In a write-up published in January 1952, Time magazine named Iran’s democratically-elected Prime Minister Mohammed Mossadegh as “Man of the Year.” The recognition was not particularly flattering. It sneeringly described Iran as “a mountainous land between Baghdad and the Sea of Caviar.” And it went on to attack both Mossadegh’s plan to nationalize Iran’s oil — at the expense of British and American energy interests — and the leader’s character.
Time actually called the Iranian politician “a strange old wizard.”
A year later, the Ivy League buddies of Time’s editors in the C.I.A. helped engineer a coup that ousted Mossadegh, scrapped Iran’s fledgling democracy, and re-installed the country’s monarchy as an American client.
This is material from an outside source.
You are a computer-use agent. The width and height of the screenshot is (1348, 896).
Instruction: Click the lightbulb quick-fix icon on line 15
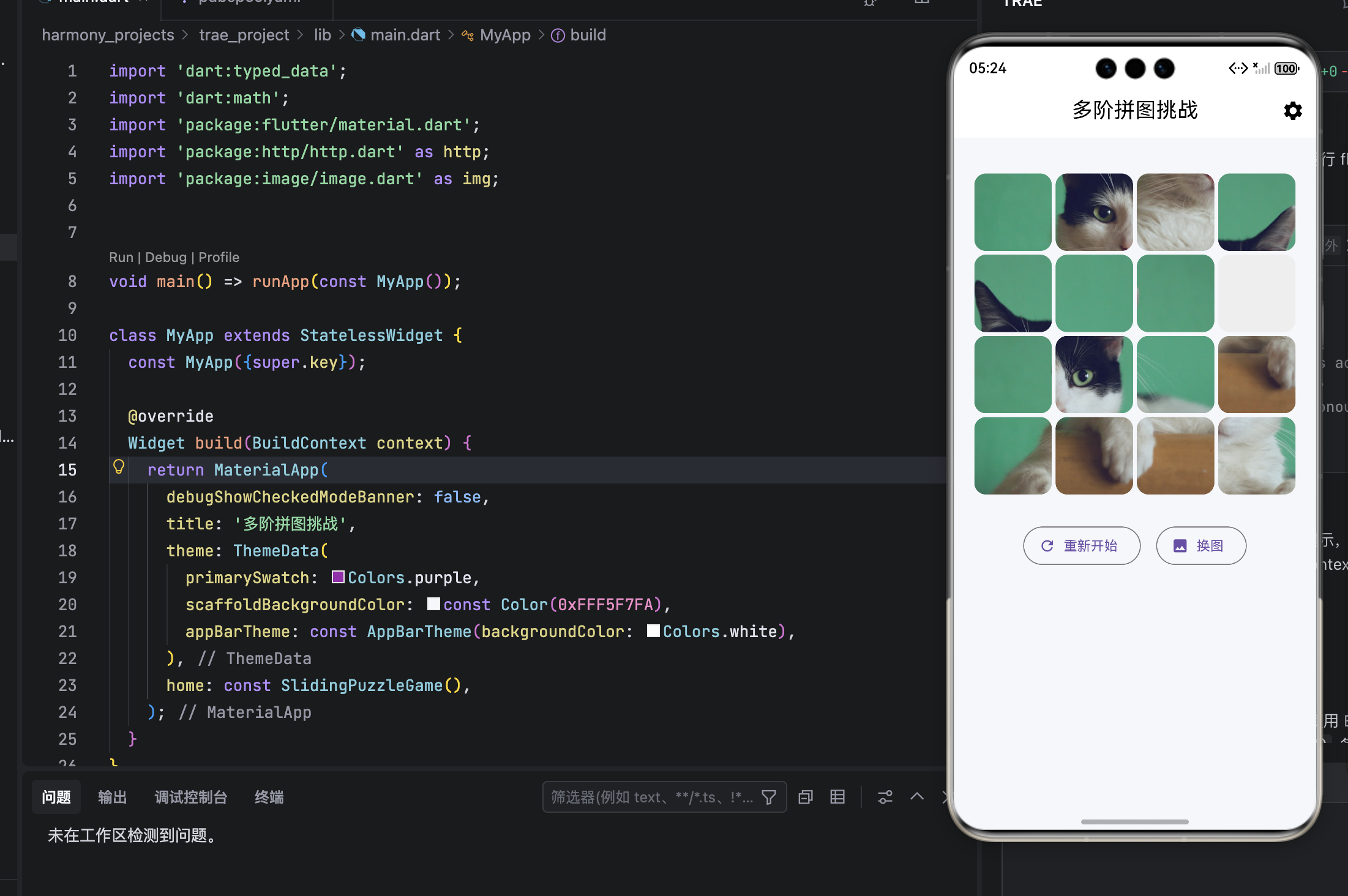click(x=119, y=468)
Memory of that event still informs the political conversation within Iran, but is rarely recognized in the West.
“In American media, it seems that either those wily Persians are calculating ‘chess masters’ outwitting the well-meaning Westerner,” says Karami, “or they’re bumbling idiots” who resent how “the West rules the Middle East.”
To be sure, there are many negative things that should be said about Iran’s political status quo — where a repressive theocratic government curbs dissent, jails journalists and actively supports armed proxies elsewhere in the Middle East. But you don’t need to start quoting Xenophon or Morier to get there.
“If you’re writing about a country of more than 77 million people,” says Kia Marakechi, news editor at Vanity Fair, “and the metaphors or signifiers you draw on come more from ‘Aladdin’ than a serious understanding of that nation’s politics and culture, you should probably hand the assignment to someone else.”